I can forgive but i wont ever forget.
Feel like ditching all the wedding plans and getting hitched already now..
Forget about the fancy wedding and you only get married “once” thing blah blah blah..
I am so over that already .. and thinking about saving up for it and all the expenses is driving me insane.
To me being together, happy, loving each other and building a stronger bond each day is whats more important to me.
Lately i feel as though i really just want to settle down lately ..
We have been going at this relationship for almost 10 years now - Despite all the hurt and drama and seperating for a while, we have always remained close, we always remained supportive of each other and always found our back to each other. And I can’t wait to spend many many more years together!

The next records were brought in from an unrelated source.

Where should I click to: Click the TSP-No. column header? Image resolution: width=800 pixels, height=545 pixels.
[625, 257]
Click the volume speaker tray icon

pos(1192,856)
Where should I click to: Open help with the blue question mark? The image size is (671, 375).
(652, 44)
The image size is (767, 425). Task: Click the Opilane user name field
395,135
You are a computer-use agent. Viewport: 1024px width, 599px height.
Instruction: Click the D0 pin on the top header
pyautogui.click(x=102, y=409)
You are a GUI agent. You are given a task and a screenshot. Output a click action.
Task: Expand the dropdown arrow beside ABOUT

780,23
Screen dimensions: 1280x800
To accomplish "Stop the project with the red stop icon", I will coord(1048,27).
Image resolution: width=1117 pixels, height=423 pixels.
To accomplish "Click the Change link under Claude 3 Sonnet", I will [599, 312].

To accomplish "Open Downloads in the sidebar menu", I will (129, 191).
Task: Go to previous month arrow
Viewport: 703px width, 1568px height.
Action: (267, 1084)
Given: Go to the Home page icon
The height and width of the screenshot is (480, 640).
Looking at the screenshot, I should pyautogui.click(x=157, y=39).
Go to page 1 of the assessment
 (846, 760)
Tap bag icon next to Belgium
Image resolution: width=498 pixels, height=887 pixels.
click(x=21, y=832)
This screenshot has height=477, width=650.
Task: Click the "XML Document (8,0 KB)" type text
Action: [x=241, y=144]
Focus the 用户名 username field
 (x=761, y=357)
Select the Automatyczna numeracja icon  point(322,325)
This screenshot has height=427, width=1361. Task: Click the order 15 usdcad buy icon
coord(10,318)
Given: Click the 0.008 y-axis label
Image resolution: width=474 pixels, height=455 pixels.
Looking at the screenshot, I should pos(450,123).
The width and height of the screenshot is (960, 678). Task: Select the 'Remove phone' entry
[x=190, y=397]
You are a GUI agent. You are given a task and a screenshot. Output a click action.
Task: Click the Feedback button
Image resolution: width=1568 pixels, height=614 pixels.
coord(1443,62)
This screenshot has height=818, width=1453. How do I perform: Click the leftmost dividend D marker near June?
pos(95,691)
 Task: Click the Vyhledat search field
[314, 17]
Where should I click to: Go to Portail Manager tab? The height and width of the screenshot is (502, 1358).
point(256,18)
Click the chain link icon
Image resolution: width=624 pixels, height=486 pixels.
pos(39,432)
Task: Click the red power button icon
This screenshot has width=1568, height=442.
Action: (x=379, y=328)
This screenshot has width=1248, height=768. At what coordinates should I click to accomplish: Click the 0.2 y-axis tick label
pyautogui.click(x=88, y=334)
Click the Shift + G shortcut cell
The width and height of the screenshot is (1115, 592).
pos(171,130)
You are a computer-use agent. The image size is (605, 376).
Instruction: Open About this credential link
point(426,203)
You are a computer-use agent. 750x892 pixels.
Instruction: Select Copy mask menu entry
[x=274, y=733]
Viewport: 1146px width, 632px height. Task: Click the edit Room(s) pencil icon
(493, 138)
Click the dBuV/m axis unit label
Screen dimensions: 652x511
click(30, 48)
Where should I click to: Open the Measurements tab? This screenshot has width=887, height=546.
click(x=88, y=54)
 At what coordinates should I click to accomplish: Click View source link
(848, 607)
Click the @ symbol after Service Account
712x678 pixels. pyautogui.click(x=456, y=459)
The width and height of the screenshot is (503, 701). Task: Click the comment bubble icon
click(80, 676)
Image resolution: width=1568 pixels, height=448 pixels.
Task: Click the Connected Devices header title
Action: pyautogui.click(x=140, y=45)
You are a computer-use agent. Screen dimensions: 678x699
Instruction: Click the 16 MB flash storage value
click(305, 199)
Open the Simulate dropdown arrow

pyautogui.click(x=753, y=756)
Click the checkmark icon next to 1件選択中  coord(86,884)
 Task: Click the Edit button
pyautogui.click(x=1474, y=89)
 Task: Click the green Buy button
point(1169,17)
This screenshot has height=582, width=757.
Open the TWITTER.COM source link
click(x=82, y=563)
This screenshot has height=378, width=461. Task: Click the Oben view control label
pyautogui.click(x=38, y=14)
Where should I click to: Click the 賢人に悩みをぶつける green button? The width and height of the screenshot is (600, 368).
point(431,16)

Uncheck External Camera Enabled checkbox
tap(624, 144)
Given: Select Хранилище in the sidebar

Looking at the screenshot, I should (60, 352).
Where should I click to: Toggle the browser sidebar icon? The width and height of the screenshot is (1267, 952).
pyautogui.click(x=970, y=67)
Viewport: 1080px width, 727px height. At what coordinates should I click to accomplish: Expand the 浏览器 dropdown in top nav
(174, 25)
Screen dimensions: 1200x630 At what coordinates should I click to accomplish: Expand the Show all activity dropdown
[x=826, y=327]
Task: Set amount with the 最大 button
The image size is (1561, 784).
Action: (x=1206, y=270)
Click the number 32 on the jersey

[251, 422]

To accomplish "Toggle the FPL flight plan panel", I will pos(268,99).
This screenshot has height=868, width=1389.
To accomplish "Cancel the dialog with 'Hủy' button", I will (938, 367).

Its like i just want my baby with me all the time, even if we have little arguments all time which is mostly because i always pick fights with him.
When i am with him cause with him i feel protected, i know he would never like to see me sad or cry and know that he wont let anyone ever hurt me emotionally ( I know he wont let anyone hurt me physically too, but thats a different story). I know he would just want to keep me happy all the time & make me stronger and think positive about life.
Maybe i am just rushing things because Its been 8 months already since the last time i have spoke or seen the ex.
Though i have forgiven him and to me still consider him as a friend. There are times when i think of him and look back and realise how much i actually still do hate him, only because of all the things he has put me through i was still the one who made the effort to be friends, i was the one who reached out to him and he acting all cool like nothing happend or it was easy to forget.
But the damage that he caused is something i can never ever forget. For causing the distance between me and my family, for the endless nights where he would just keep abusing me on the phone - for calling me a liar, a slut, a person not worth loving constantly, for the times the would yell at the me and make me guilty all the time, for the nights i would be crying on the phone to him and slapping myself or punching my head in while he continued to fight with me over the line, for the nights when i felt so alone and heart broken and i would drink like crazy and addicted to medication - so i could get drowsy and fall asleep. For the times when i needed him, just a simple call or text would of made a difference but he just ignored me.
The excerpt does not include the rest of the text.